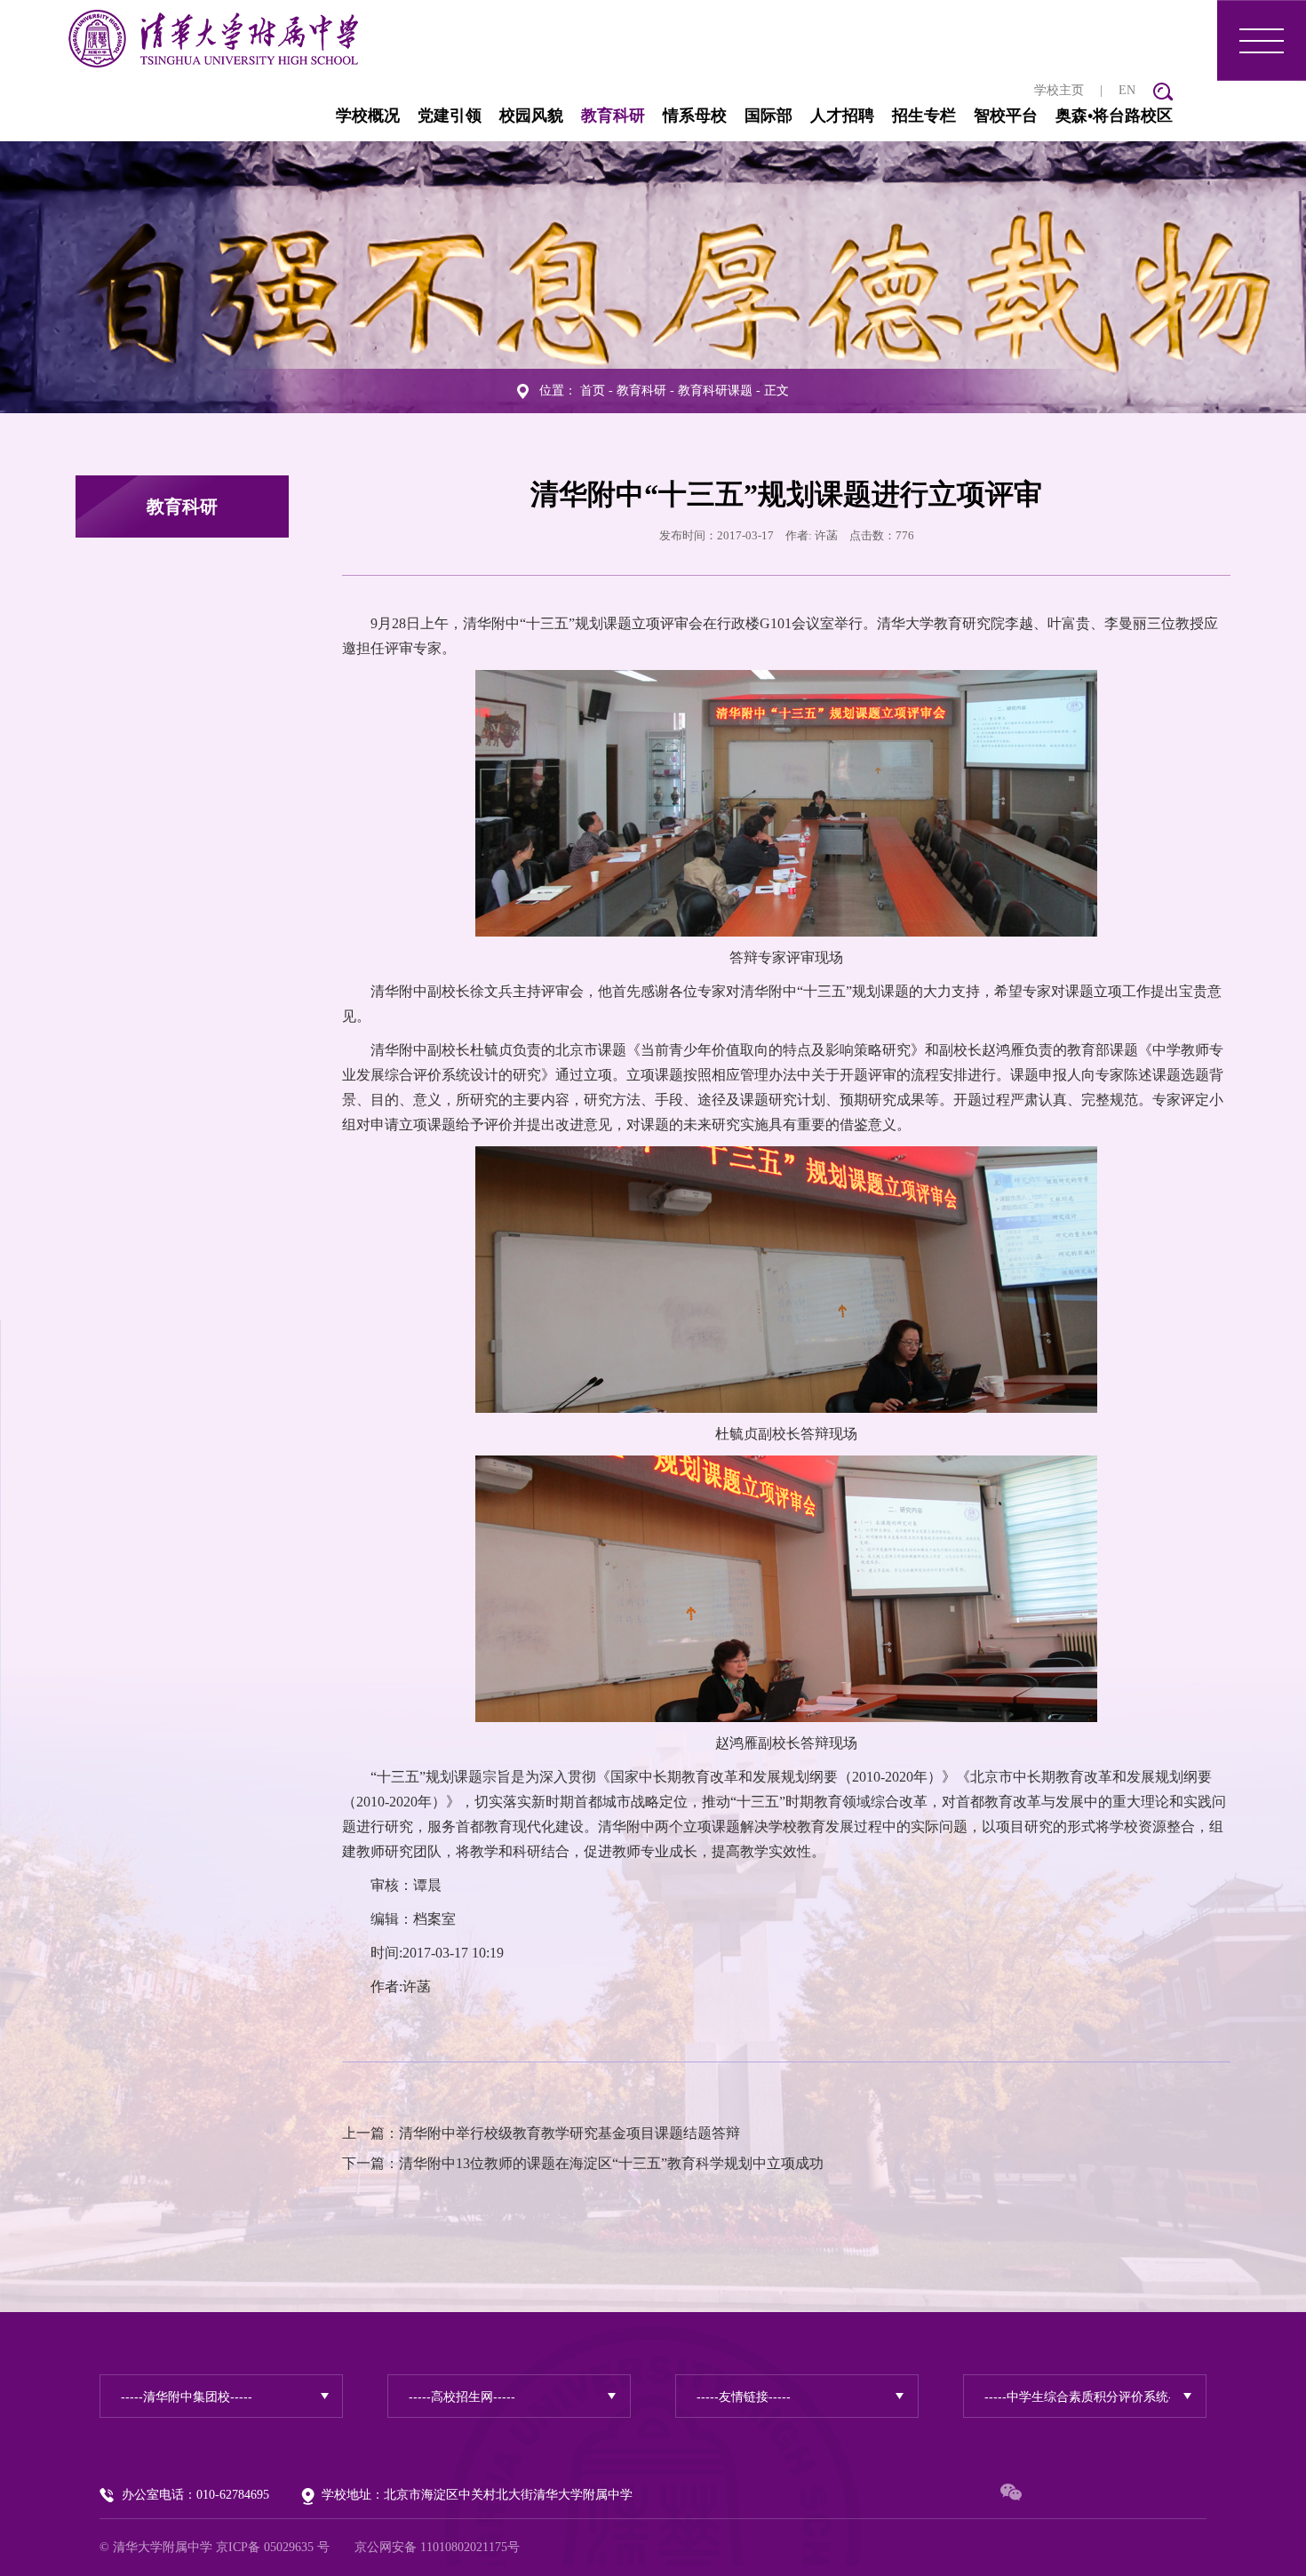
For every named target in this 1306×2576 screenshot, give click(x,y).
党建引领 (450, 115)
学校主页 (1059, 90)
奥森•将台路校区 (1114, 115)
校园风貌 (531, 115)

→ WHAT YOU SHOULD DO:
Omit all images when repeating the data above exactly.

→ OUTPUT:
For every named target in this 1306×2576 screenshot, give click(x,y).
党建引领 (450, 115)
学校主页 (1059, 90)
奥森•将台路校区 (1114, 115)
校园风貌 (531, 115)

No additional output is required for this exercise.